There are several Python IDEs available. Currently, most people prefer PyCharm.
Even if you are not using an IDE, you can still take advantage of a debugger. The standard Python debugger is pdb. The module ipdb is an improved version. If you use IPython, then you already have ipdb. To use it, simply use the
%debug magic function or tell IPython to start the debugger when an exception is raised, using
%pdb. I would suggest reading the documentation for pdb and ipdb to learn how to step through lines of code, step into functions, view the current values of variables, etc.
Profiling tools can be used to identify how many times each function is called during code execution and how much time was spent in each function. This allows you to find areas of the code that are 'hot' and would benefit from optimization. IPython makes performance profiling easy with the
%prun magic function. The
memory_profiler module makes memory profiling fairly easy.
An Automatic Documentation Generator
Once you have written appropriately-formatted docstrings to document your code, a documentation generator can be used to parse the strings and build HTML or documentation for the code internals and API. By reading through the documentation, you can judge the quality of your docstrings. Overall, the best example of this sort of tool is probably Doxygen, but it is best for C and C++. The best solution for Python appears to be Sphinx, with the autodoc extension. Note that the Napoleon extension allows you some freedom regarding the style of your documentation strings. Napoleon allows you to use NumPy-style or Google-style docstrings instead of reStructuredText doc strings.
A Continuous Integration Framework
If you are working with other developers (and perhaps even if you aren't), using continuous integration can be helpful. Continuous integration systems can automatically run all of your unit tests, integration tests, and fuzz tests, build your documentation, and package your code for deployment. They can also facilitate the sort of static-analysis offered by SonarQube (see below).

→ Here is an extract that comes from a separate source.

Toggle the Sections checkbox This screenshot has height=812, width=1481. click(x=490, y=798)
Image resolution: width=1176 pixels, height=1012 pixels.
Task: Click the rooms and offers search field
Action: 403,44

A Continuous Inspection Tool
There are several tools that will continually inspect Python code for quality. A popular one is SonarQube, which performs tasks similar to Pylint (it may even use Pylint internally). The problem with SonarQube is that it is not particularly easy to set up; it is more appropriate to run this on a server when working on a large project with many contributors. It can be automatically triggered by a continuous integration system, like Jenkins.